═══ Information provided ═══
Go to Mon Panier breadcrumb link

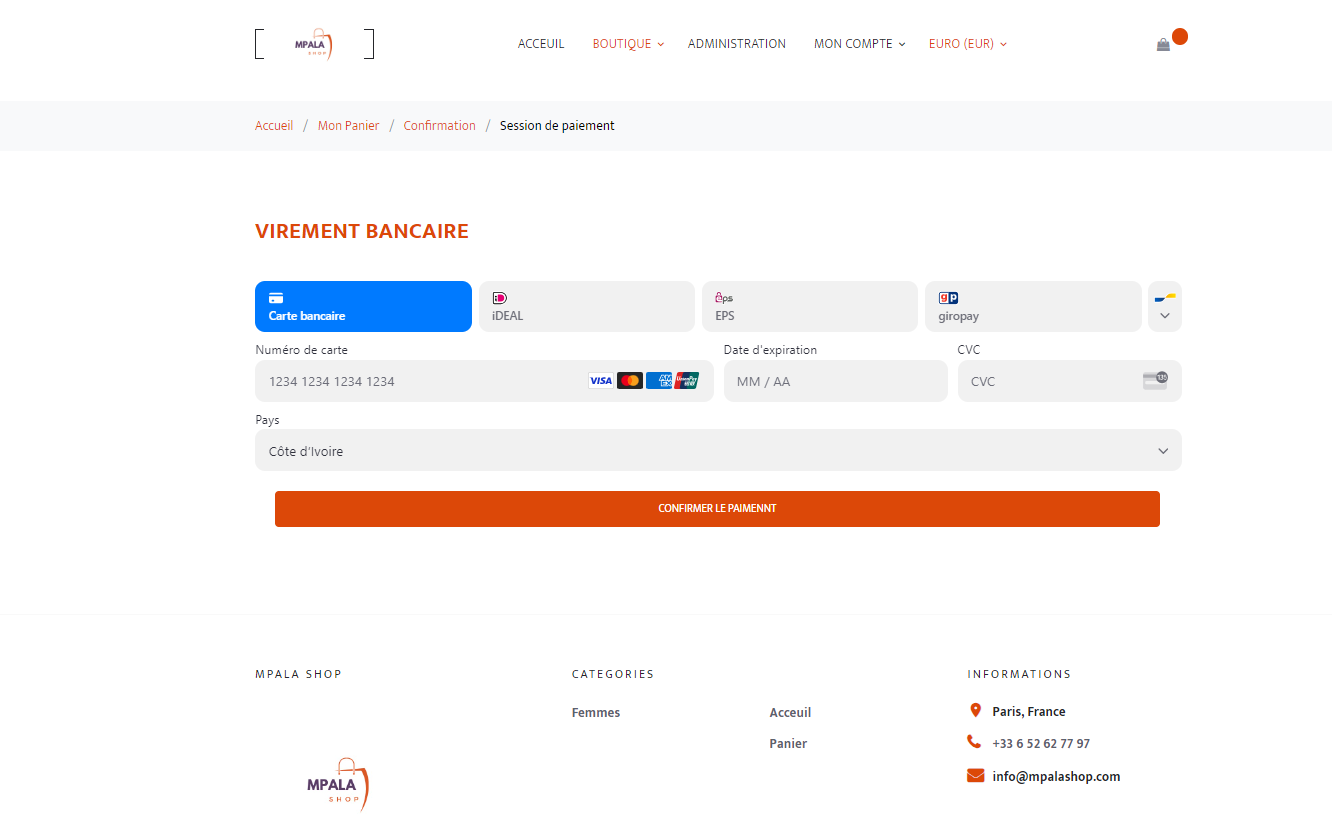[348, 126]
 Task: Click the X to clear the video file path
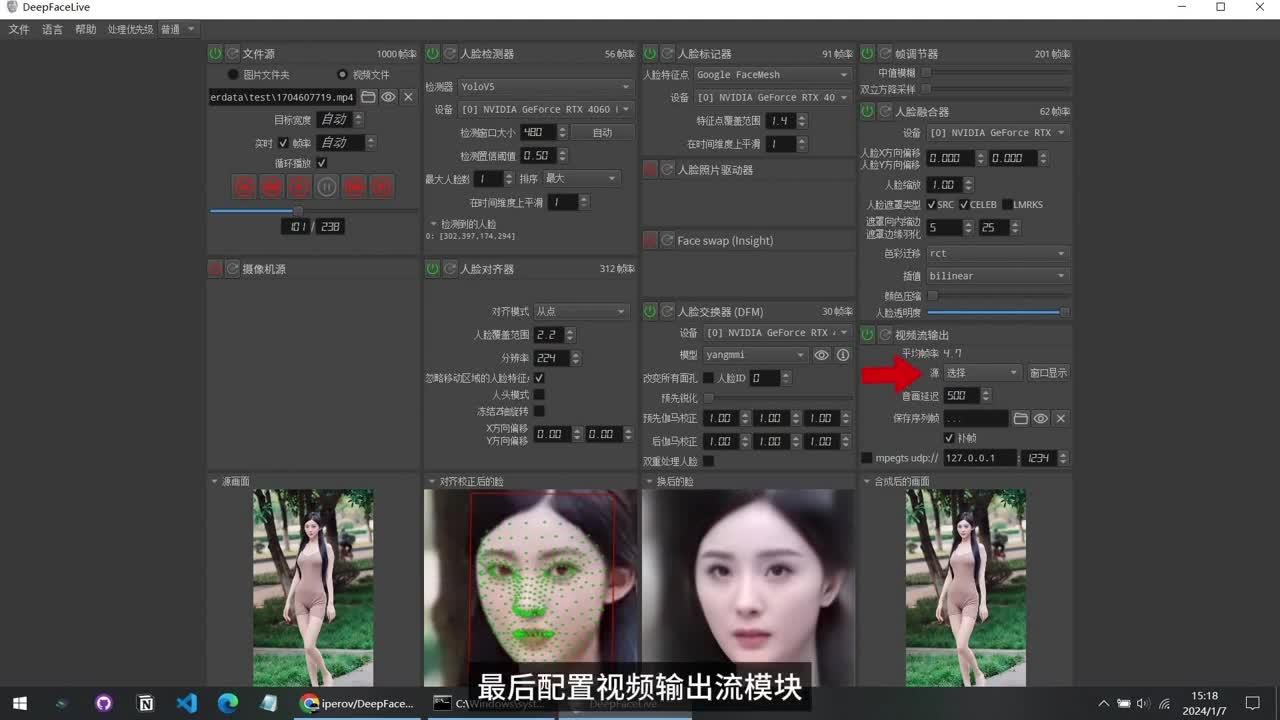click(408, 97)
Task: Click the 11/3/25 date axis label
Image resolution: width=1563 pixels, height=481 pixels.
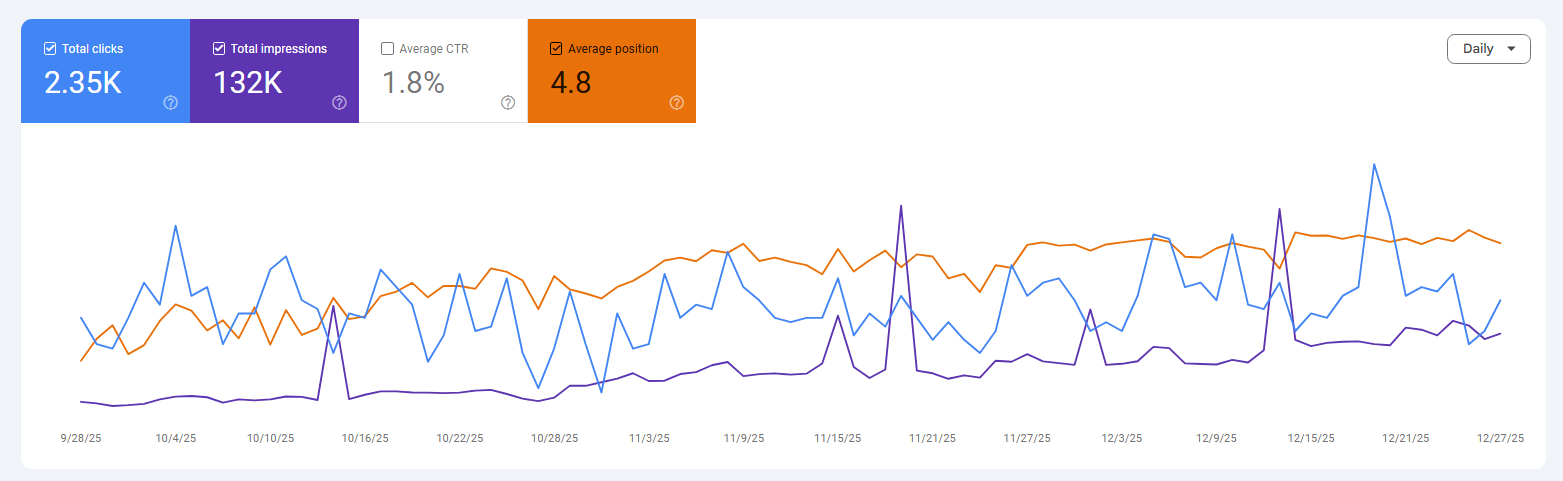Action: pos(648,438)
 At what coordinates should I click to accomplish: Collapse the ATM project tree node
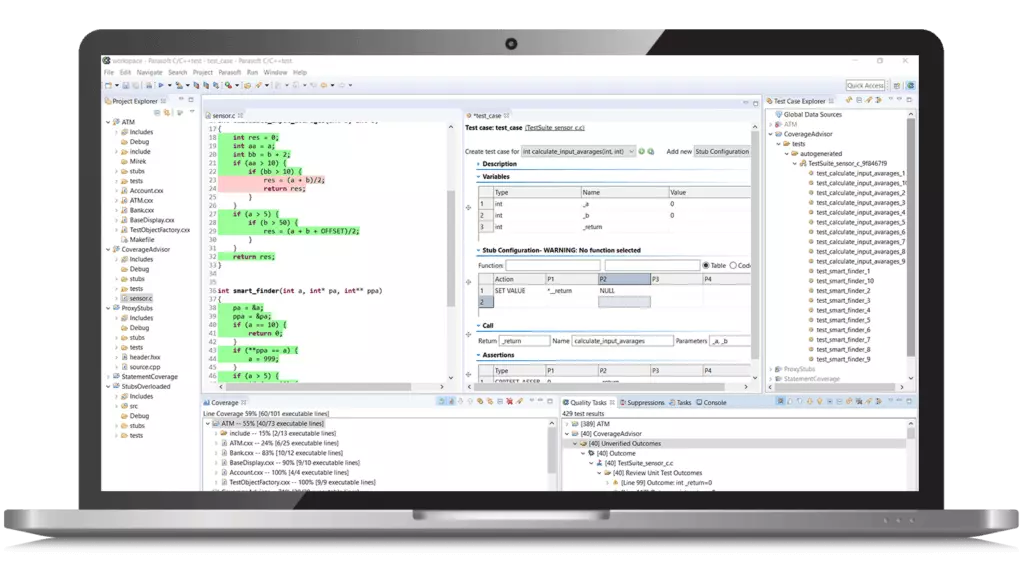[x=110, y=121]
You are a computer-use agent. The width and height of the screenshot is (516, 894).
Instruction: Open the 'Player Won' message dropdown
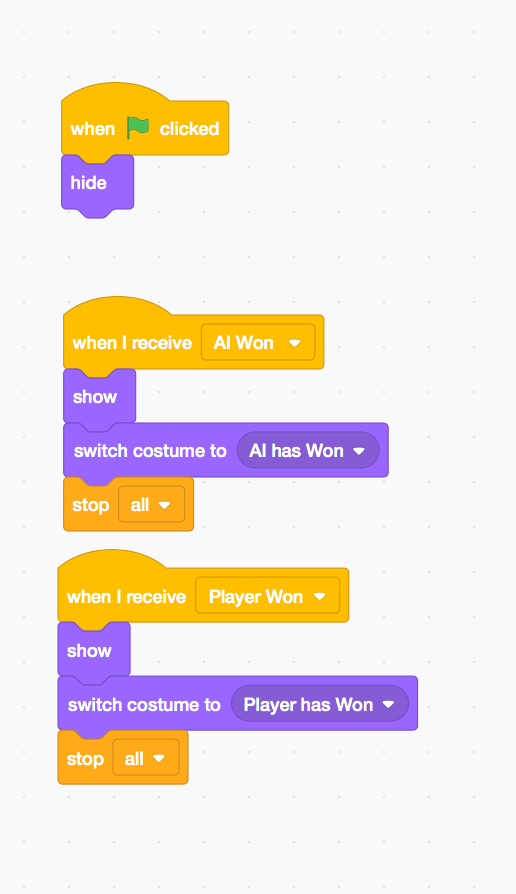pyautogui.click(x=267, y=596)
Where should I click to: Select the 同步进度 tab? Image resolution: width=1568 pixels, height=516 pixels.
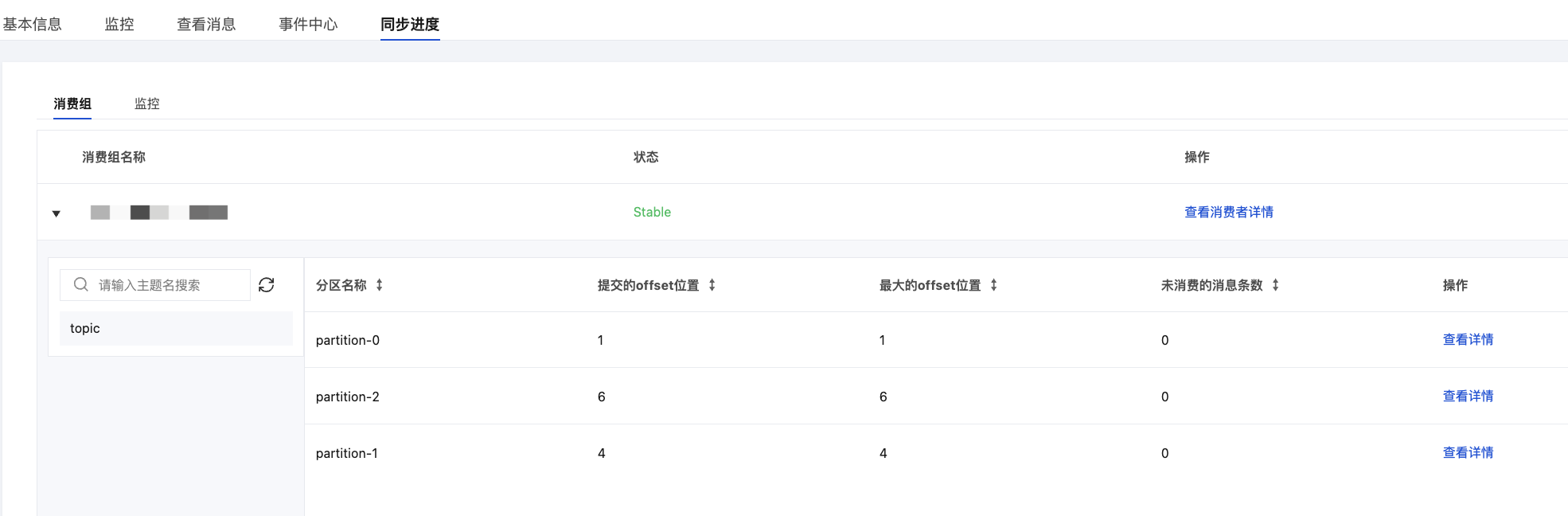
═══
Everything from the line with "Task: Click the X" through the end of the records above, both ends included, is to be reproduced exactly, and nothing outside that span; the pictures are to be dropped.

 Task: Click the X to clear the video file path
click(408, 97)
Task: Click the 11/3/25 date axis label
Image resolution: width=1563 pixels, height=481 pixels.
Action: pos(648,438)
 At what coordinates should I click to accomplish: Collapse the ATM project tree node
[x=110, y=121]
You are a computer-use agent. The width and height of the screenshot is (516, 894).
Instruction: Open the 'Player Won' message dropdown
pyautogui.click(x=267, y=596)
Where should I click to: Select the 同步进度 tab? Image resolution: width=1568 pixels, height=516 pixels.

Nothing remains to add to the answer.